Monday, October 15, 2007

Fundo Xian Religion Takes Hit from Youth

Finally, some hopeful news about the "younger generation". Today the results of a large poll were released, and the news ain't good for the Fundo Xians.

According to the story (published in San Antonio, of all places -- and not so much elsewhere), today's young people see Christianity as judgmental, hypocritical and -- most importantly -- anti-gay.

I say good for them. I grew up in Oklahome in the 50s, when Civil Rights were pretty much a pipe dream, where the "negroes" knew their place and pretty much stayed in it. No one could have predicted that the gathering storm on the historical horizon would result in the major sea change in American society that was wrought by Martin Luther King and the other major players in the Civil Rights pantheon.

And I believe that it took the changing attitudes towards race of young people to help bring this about. Now we are engaged in another monumental Civil Rights struggle, this time for the equal rights of gay, lesbian and transgendered people, and it will be won, just as the struggle of my generation was won. And it is the young people who will make it happen.

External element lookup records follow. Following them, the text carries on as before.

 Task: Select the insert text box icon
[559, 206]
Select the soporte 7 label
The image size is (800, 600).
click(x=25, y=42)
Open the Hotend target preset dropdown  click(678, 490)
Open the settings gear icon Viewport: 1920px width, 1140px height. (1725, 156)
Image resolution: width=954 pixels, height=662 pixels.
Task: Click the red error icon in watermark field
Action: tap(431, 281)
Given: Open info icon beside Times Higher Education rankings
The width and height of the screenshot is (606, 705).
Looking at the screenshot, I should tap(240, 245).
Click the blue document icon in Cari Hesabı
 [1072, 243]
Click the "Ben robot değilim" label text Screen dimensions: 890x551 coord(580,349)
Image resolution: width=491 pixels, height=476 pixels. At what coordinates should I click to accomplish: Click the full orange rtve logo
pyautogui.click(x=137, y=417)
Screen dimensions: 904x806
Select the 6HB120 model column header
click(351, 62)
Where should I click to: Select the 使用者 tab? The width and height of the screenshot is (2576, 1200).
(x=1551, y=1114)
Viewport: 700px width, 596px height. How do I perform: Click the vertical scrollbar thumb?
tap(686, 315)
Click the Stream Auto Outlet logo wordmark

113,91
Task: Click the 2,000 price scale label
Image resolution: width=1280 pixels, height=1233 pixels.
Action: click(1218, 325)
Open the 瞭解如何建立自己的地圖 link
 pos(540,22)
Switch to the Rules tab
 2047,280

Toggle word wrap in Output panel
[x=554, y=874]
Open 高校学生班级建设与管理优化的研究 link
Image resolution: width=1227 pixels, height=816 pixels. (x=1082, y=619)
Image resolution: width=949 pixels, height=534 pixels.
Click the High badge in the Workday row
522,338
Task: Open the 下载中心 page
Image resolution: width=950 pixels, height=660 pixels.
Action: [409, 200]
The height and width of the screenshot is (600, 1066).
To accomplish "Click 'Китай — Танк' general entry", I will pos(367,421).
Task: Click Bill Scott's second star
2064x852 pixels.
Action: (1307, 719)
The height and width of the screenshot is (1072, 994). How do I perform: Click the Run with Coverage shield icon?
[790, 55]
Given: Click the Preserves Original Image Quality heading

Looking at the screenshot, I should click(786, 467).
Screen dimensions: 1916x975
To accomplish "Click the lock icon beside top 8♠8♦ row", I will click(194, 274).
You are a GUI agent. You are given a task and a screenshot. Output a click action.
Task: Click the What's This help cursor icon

In a way it's kind of scary, though, since every time The Church has come under scrutiny and objective criticism, the backlash has been horrific (e.g., the Inquisition, the slaughter of the Huguenots, the list goes on...), and there's no reason to suspect it won't happen again as a result of the conclusions of this study. Watch for modern equivalents of the rack, the bastinado, and the fiery stake, used as instruments of missionary zeal.

So you freedom-loving intellectually-honest young people -- and I am proud to put my free-thinking, authority-questioning agnostic 14-year-old grandson in that mix -- stand your ground, stay true to your Secular Humanism and your sense of social justice, and give the well-deserved boot to those homophobic authoritarian judgmental assholes in your life.

Life is too short to worry about what other people are doing in the bedroom. Stand up for what's right.

There is hope after all for this country.

2 Comments:

Granny said...

When one of our local high schools was finally allowed to form a gay-straight alliance the protests came from parents and the fundamentalist churches (not all the churches by any means though), not the kids.

fjb said...

I can proudly count my 16 year old son as one of the new generation of free-thinking, authority questioning, undaunted young people in this world, too. There's hope for all of it yet, Farnsworth.